Strategic Innovation: By working in code and symbolic space, FMSP departs from the incremental improvements of classic self-play, permitting the discovery of fundamentally new policy classes.
Dimensionless Diversity: Use of embedding-based novelty metrics enables domain-agnostic quality-diversity search, circumventing the need for expert-crafted behavioral descriptors.
Automated Self-Red-Teaming and Patching: Continuous cycles of attack and defense show practical utility for AI safety, with the system automatically exposing and patching vulnerabilities in LLMs (Dharna et al., 9 Jul 2025).
Overcoming Performance Plateaus: By integrating QDSP, FMSP is able to maintain exploration pressure while still prioritizing incremental gains in policy quality.

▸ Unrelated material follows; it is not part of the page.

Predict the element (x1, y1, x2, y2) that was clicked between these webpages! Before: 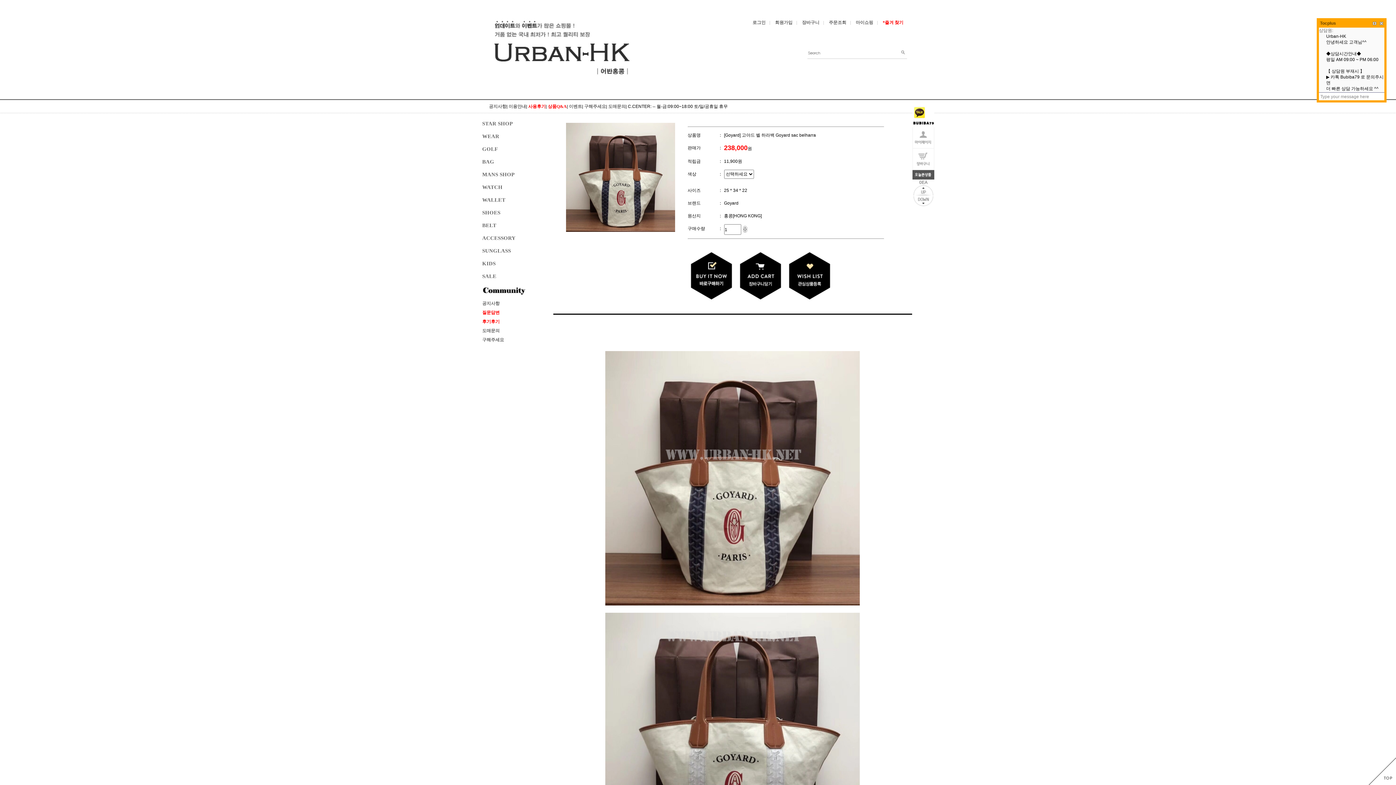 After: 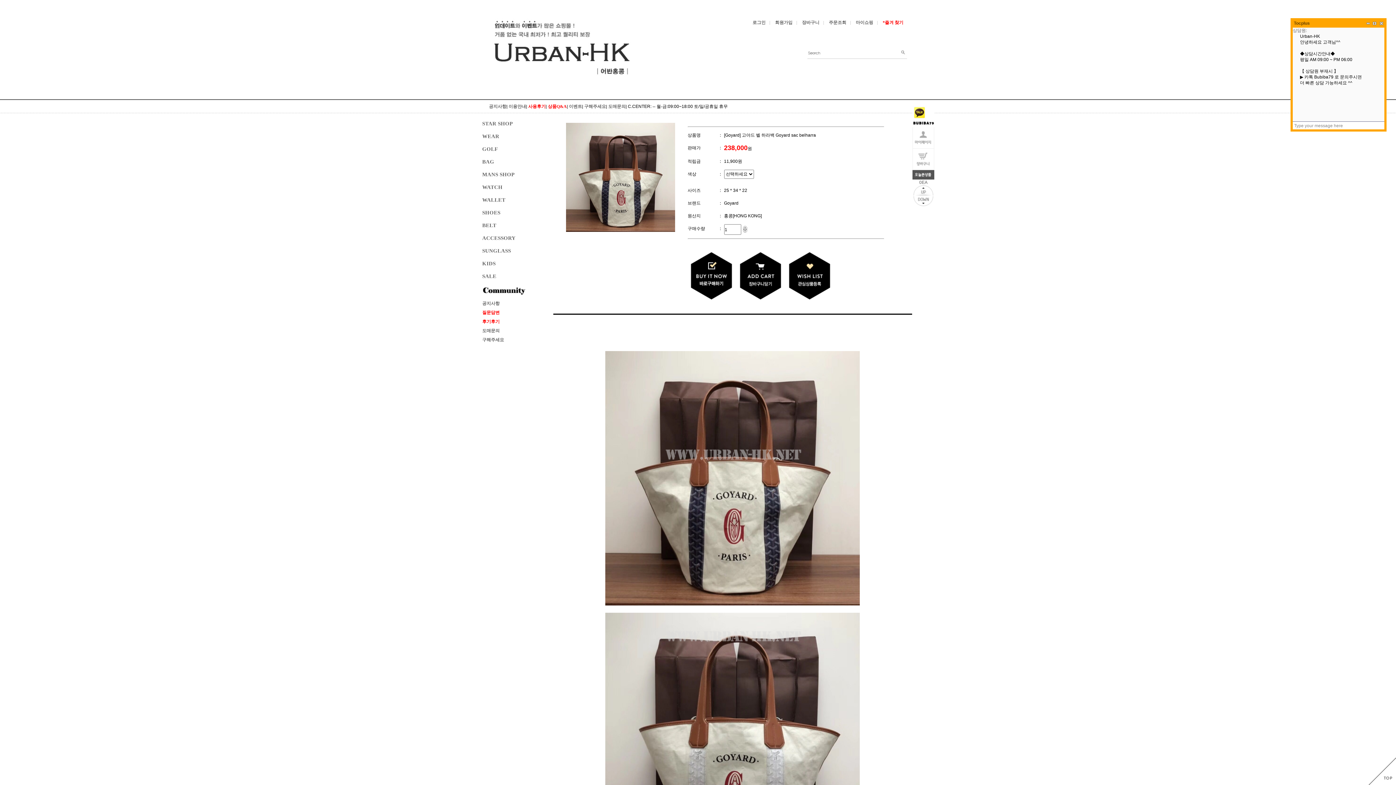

A plausible implication is that FMSP can generalize beyond games to settings such as real-world robotics or negotiation, provided that policies can be encoded as executable modules and evaluated in controlled environments.

6. Limitations, Challenges, and Future Directions

FMSP also raises key challenges:

Evaluation and Metric Design: The abstraction of strategies as code necessitates general, scalable measures of both performance and diversity (e.g., embedding-based QD maps, ELO ratings across nontraditional tasks).
Computational Overhead: Executing and validating code-generated policies in the loop is more resource-intensive than neural weight updates. This may require distributed or cloud-based infrastructures.
Safe Execution: Sandboxing and rigorous unit-testing are necessary to prevent adversarial or unsafe code during rollouts.
Non-Stationarity and Convergence: As policies shift dramatically between iterations, ensuring stable arms-race dynamics without collapse or cycling remains an active problem.
Scalability: Extending FMSP to the scale of state-of-the-art FMs and highly complex, partially observable environments (e.g., real-world dialogue or control) remains a core area for future research.

Open questions include developing theoretical convergence guarantees for open-ended code-policy spaces and integrating FMSP with foundation model self-evaluation and automated capability discovery pipelines (Lu et al., 11 Feb 2025).

7. Relation to Broader Research and Adjacent Methods

FMSP draws on ideas from:

Quality-diversity (QD) and open-endedness research, notably dimensionless MAP-Elites approaches for maintaining diverse policy repertoires;
Population-based training, archival self-play, and curriculum learning as in policy space response oracles (PSRO) and neural evolution;
Large-model-based automated evaluation and benchmarking, as demonstrated in capacity discovery frameworks that use FMs as both task generators and evaluators (Lu et al., 11 Feb 2025);
Recent proposals in self-play for preference optimization and direct Nash equilibrium search in LLM alignment (Wu et al., 1 May 2024).

The paradigm is distinct in its leveraging of foundation models as generative search operators and as judges, as well as in its representation of policies as executable, human-readable modules, rather than pure neural parameters.

In sum, Foundation-Model Self-Play comprises a new family of self-play algorithms in which foundation models function as generators and critics of high-level, code-based policies. By explicitly encouraging both performance and strategic novelty, and by utilizing embedding-based diversity without manual behavioral descriptors, FMSP enables open-ended strategy innovation, ranging from multi-agent games and AI safety red-teaming to systematic capability discovery. This suggests FMSP is a promising direction for advancing both the autonomy and creative breadth of modern AI systems, subject to scaling, stability, and evaluation challenges yet to be fully addressed (Dharna et al., 9 Jul 2025, Lu et al., 11 Feb 2025).